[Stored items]
################
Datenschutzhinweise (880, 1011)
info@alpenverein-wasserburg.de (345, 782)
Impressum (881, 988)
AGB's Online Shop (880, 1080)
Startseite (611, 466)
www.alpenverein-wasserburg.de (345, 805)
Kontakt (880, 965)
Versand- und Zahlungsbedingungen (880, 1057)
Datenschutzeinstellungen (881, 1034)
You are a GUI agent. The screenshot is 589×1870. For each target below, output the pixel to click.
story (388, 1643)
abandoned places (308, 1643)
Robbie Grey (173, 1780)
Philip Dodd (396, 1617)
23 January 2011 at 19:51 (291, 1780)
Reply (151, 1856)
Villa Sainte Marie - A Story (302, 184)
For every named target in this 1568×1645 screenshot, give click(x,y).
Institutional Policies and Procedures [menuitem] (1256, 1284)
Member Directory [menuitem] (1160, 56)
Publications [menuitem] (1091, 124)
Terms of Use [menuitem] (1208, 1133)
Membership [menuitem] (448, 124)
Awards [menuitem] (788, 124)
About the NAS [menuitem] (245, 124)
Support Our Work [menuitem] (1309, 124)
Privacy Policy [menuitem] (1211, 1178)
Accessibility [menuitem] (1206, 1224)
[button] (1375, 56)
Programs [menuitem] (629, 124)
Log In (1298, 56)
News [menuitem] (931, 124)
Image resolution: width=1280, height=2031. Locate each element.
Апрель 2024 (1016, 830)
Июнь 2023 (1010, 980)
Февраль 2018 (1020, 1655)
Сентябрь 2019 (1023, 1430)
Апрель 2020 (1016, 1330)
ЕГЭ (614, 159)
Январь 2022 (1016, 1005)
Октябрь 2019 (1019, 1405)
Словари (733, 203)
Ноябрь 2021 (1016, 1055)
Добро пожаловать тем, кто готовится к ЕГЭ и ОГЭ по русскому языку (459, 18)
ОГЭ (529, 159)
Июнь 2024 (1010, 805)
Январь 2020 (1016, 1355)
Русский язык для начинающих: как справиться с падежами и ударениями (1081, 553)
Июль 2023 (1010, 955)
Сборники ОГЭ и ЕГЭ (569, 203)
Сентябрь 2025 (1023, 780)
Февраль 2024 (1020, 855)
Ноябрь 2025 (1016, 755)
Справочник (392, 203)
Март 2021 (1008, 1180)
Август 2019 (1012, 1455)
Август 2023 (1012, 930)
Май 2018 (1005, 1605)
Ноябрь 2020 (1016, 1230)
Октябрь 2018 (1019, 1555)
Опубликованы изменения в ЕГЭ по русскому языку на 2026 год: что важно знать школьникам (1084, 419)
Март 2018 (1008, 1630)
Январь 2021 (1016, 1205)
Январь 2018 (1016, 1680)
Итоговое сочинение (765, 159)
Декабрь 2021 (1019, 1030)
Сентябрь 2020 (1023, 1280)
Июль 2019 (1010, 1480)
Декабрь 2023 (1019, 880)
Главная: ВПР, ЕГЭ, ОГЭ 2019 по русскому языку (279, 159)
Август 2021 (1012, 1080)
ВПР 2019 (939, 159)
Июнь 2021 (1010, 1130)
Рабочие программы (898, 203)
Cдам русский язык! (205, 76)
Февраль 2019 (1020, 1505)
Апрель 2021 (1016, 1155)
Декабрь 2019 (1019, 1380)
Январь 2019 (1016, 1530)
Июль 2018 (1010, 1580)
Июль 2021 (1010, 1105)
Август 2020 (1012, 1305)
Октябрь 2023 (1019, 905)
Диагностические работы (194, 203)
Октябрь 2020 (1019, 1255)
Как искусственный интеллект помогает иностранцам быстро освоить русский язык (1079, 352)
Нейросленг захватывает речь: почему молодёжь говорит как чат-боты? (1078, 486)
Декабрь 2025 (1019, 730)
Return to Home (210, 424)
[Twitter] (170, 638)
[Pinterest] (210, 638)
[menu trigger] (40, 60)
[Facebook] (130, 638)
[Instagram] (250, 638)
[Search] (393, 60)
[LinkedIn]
################
[Work to complete]
Starting at the line holding "Октябрь 2020 (1019, 1255)" and continuing through the last line, rewrite these lines with "Return to Home" changed to "Back to Homepage" and nothing else altered.

[The result]
Октябрь 2020 (1019, 1255)
Как искусственный интеллект помогает иностранцам быстро освоить русский язык (1079, 352)
Нейросленг захватывает речь: почему молодёжь говорит как чат-боты? (1078, 486)
Декабрь 2025 (1019, 730)
Back to Homepage (210, 424)
[Twitter] (170, 638)
[Pinterest] (210, 638)
[menu trigger] (40, 60)
[Facebook] (130, 638)
[Instagram] (250, 638)
[Search] (393, 60)
[LinkedIn]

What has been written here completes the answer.